BUSSI L’ha bevuta mezzo Abruzzo. In settecentomila, scuole e ospedali compresi, secondo la relazione dell’Istituto superiore di sanità che ha analizzato per l’Avvocatura dello Stato le acque contaminate dalla mega discarica di rifiuti tossici di Bussi. Settecentomila ignari consumatori, di Chieti, Pescara e dintorni, che fino al 2007 avevano bevuto l’acqua avvelenata dai rifiuti di un secolo di chimica pesante delle Officine di Bussi. Per scoprirlo avevano dovuto aspettare, sette anni fa, gli scavi della Forestale tra la stazione di Bussi e il Pescara e oltre il polo chimico che portarono alla luce il disastro ambientale. E le conseguenze sull’acquedotto del Giardino che a Bussi intercettava i veleni sotterrati per decenni dentro e intorno al polo. Oggi l’acqua che esce dai rubinetti di Chieti, Pescara e dintorni è una delle più sicure. I pozzi di Castiglione a Casauria, dopo il fallimentare esperimento dei filtri al carbonio, sono chiusi per sempre. E in soccorso del Giardino c’è l'acqua pura del Tirino, che viene captata a monte della fabbrica e delle discariche e convogliato in una nuova rete.
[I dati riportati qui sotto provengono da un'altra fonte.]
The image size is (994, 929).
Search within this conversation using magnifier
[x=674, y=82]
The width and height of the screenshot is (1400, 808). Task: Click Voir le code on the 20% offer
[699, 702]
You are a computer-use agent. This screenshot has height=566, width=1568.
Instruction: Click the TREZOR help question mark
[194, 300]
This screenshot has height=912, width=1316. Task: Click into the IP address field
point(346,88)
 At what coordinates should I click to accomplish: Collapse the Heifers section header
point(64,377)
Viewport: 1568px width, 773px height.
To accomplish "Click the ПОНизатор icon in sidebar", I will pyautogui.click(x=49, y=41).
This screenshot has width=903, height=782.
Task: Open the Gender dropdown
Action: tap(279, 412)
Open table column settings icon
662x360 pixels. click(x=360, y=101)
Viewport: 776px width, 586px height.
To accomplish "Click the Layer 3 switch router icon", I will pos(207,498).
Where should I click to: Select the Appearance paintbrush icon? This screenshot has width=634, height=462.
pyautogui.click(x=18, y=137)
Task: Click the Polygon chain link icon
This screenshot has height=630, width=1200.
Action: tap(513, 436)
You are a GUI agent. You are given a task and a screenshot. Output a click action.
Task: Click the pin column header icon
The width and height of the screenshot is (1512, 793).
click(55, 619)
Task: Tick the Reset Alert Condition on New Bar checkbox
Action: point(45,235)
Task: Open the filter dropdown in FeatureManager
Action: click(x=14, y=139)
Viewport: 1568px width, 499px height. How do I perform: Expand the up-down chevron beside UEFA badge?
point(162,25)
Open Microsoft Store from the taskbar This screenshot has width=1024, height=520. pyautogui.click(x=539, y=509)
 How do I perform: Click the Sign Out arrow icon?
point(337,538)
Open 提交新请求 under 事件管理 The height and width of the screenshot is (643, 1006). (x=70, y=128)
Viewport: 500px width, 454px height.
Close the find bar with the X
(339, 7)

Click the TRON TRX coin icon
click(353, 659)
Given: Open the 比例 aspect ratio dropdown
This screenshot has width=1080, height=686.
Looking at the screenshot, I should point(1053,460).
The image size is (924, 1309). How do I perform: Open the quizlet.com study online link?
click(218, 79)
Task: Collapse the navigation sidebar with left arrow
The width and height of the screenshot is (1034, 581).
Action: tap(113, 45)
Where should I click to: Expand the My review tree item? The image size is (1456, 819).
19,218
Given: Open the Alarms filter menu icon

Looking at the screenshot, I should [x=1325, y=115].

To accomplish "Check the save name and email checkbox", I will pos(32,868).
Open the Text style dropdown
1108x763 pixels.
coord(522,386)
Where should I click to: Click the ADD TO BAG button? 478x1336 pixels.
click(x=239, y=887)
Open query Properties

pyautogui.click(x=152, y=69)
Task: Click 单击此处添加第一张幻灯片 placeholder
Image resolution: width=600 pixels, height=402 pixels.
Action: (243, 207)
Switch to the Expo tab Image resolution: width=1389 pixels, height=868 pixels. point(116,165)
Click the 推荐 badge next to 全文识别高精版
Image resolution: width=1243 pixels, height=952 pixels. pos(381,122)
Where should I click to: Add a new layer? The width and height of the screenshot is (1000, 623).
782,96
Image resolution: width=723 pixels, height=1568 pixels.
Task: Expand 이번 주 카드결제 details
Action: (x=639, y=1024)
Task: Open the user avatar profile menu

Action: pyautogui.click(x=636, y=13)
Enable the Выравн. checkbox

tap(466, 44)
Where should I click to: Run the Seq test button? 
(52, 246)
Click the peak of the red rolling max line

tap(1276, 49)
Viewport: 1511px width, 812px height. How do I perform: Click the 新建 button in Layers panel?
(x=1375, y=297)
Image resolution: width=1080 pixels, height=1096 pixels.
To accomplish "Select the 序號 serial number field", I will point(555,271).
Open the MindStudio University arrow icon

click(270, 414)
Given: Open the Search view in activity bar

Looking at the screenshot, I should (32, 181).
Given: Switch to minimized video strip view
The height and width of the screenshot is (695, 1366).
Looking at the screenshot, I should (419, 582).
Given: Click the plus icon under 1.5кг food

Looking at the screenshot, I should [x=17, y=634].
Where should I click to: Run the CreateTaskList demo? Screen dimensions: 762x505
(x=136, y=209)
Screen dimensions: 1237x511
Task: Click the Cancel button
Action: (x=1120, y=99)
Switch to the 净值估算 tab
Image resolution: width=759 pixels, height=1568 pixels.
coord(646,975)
Ma la relazione dell’Istituto superiore della sanità, settanta pagine di dati, peraltro dichiaratamente sottostimati in quanto basati su limitati elementi informativi, inserite negli atti del processo in corso in Corte d’assise a Chieti, getta una luce ancora più inquietante su una vicenda dai molti lati oscuri e, poche certezze. Su come siano andate le cose il gruppo di lavoro che ha redatto la relazione, però, non ha il minimo dubbio. «I fenomeni di rilascio incontrollato di sostanze tossiche accertati nei siti ed in particolare nelle acque da destinare e destinate al consumo umano - si legge nella relazione - presentano incontrovertibili elementi oggettivi coerenti e convergenti nel configurare un pericolo significativo e continuato per la salute della popolazione esposta agli inquinanti attraverso il consumo e l’utilizzo delle acque nei territori di interesse».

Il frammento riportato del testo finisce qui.